These little nuggets from the sea are nutritional powerhouses. Raw and unadorned, a dozen oysters provide 145 calories, 9g of protein, and 572% of your recommended daily allowance of zinc.
Skip the breading and frying, though. This grilled recipe from New Orleans-based dietitian Molly Kimball, R.D., is a healthier oyster indulgence.
Pro tip: “Oysters get less slick and tighten up when you grill them,” says Kimball. Plus, since they’re best on the rawer side, you don’t need to cook them all the way through.

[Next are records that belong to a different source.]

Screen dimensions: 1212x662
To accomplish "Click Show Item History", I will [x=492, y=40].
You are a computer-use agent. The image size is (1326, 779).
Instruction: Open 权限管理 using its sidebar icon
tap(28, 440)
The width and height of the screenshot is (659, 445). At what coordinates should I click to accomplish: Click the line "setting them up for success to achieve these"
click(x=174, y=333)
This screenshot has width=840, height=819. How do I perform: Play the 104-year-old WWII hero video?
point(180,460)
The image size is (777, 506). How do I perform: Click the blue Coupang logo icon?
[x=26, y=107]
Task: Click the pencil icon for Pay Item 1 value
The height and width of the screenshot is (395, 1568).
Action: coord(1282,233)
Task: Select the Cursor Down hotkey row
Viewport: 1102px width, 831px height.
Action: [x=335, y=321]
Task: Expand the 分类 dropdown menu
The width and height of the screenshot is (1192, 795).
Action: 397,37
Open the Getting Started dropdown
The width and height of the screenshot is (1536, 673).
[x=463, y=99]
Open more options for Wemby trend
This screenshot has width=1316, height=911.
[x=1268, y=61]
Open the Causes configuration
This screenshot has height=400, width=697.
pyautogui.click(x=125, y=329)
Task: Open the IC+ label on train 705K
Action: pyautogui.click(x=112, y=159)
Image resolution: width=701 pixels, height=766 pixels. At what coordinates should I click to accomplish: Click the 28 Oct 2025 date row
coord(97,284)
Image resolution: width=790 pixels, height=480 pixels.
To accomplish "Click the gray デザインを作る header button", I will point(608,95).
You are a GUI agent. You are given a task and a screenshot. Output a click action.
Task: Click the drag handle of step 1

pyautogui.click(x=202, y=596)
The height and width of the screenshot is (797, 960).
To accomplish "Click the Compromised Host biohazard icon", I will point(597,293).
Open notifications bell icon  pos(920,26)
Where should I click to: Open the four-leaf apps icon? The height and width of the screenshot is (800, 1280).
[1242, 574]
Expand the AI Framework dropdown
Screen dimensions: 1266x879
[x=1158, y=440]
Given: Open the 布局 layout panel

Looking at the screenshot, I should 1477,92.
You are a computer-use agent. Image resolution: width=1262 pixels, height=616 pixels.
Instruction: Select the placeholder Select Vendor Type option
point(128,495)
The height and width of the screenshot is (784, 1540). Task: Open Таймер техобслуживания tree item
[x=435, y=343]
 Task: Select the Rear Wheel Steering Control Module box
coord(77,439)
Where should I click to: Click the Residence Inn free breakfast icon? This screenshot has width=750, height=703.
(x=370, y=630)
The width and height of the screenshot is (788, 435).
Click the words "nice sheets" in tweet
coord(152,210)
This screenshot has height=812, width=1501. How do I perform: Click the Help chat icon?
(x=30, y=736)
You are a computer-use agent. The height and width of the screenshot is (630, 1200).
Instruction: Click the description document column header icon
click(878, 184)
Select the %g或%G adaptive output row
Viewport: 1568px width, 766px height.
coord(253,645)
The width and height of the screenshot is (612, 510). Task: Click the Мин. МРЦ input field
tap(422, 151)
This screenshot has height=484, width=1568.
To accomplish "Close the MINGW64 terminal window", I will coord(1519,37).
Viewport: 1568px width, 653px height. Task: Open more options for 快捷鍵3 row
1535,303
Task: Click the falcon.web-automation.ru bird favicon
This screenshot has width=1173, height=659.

And, of course, you need to learn the most critical component of oyster preparation: shucking them properly. Learn how to shuck oysters in three simple steps.
Nutrition information (per serving):
312 calories; 8g protein; 9g carbs; 28g fat
Makes 2 servings
- 1/4 cup olive oil
- 1 garlic clove, finely chopped
- 1 tsp cayenne pepper or Italian seasoning
- Black pepper
- 2 dozen oysters
How to make it
Heat grill. Whisk together first 4 ingredients.
Place oysters in shell on grill. Spoon oil mixture over. Heat till bubbly (about 2 minutes).
Optional: Serve with a whole-wheat baguette for dipping into the oil.